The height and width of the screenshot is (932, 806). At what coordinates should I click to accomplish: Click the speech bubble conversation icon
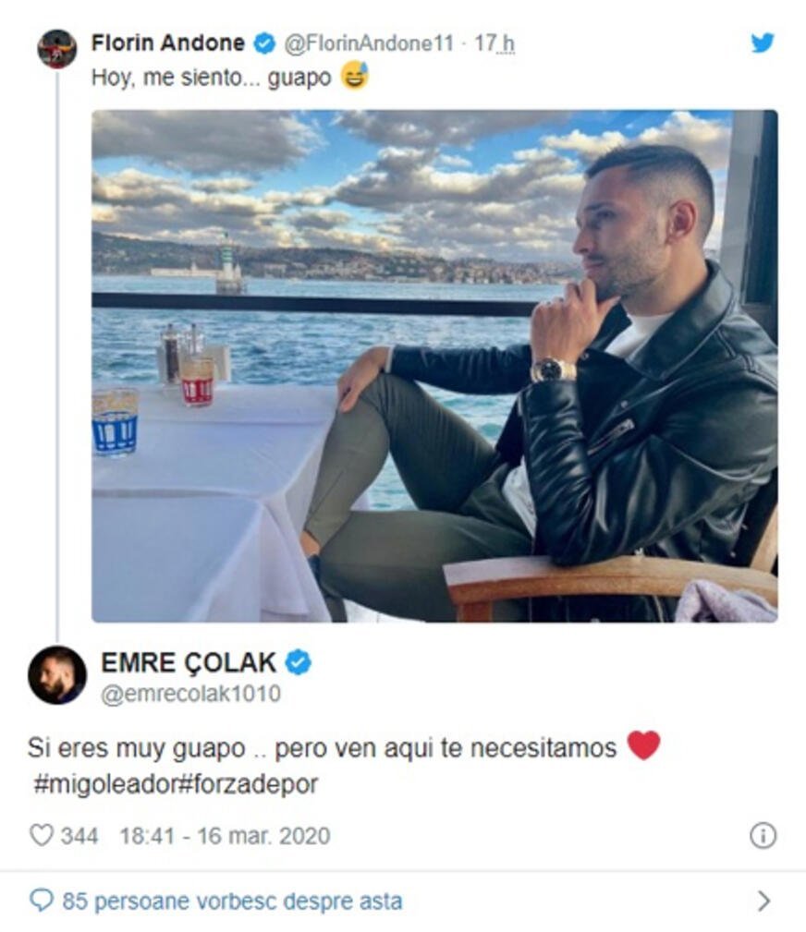pos(41,901)

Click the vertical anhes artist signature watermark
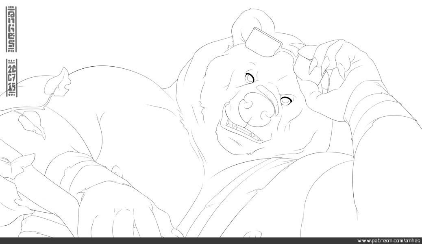[11, 29]
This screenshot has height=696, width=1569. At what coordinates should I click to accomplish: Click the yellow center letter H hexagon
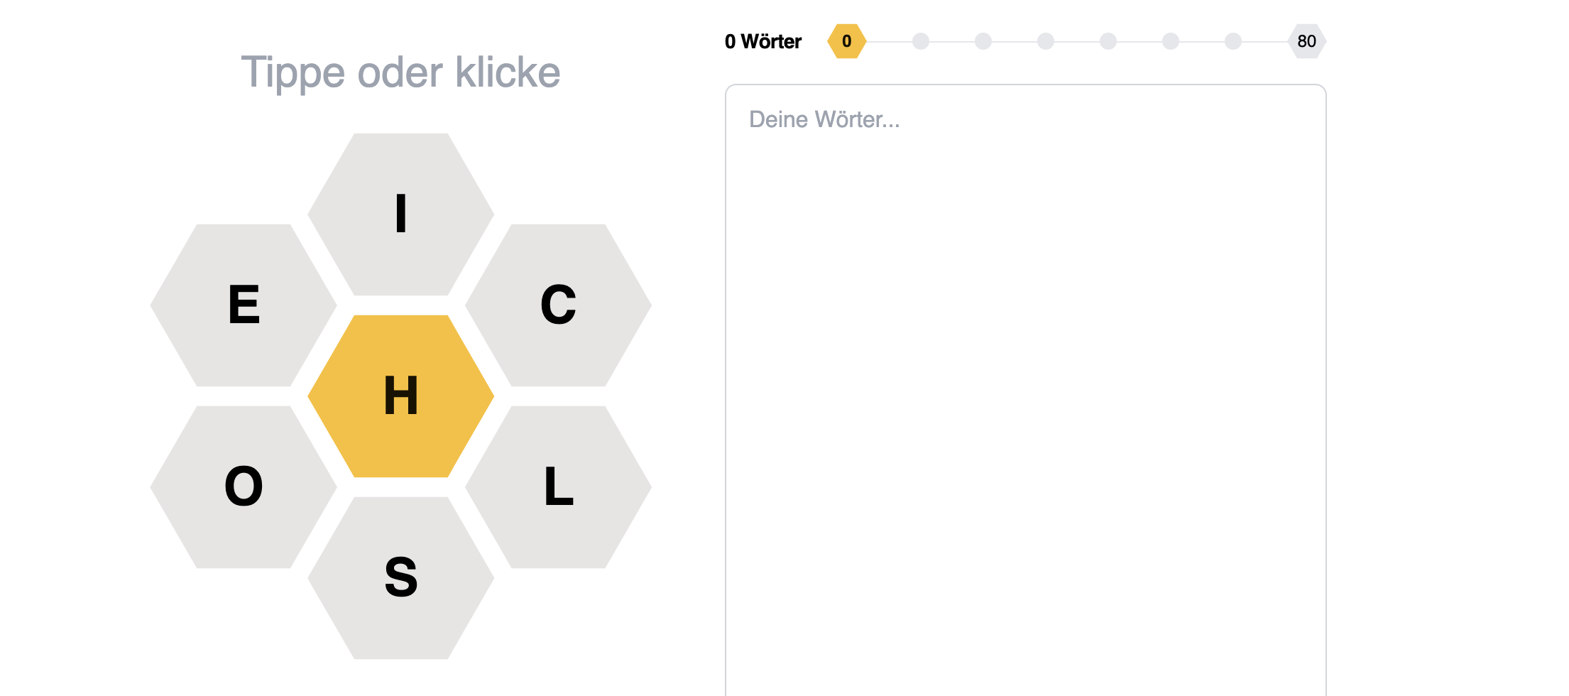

☆ ☆ ☆ ☆

» Task to complete: Please output all the data exactly as given, with the pictures omitted.

» Reply:
The height and width of the screenshot is (932, 806). At what coordinates should I click to accomplish: Click the speech bubble conversation icon
pos(41,901)

Click the vertical anhes artist signature watermark
[11, 29]
This screenshot has height=696, width=1569. At what coordinates should I click to accomplish: Click the yellow center letter H hexagon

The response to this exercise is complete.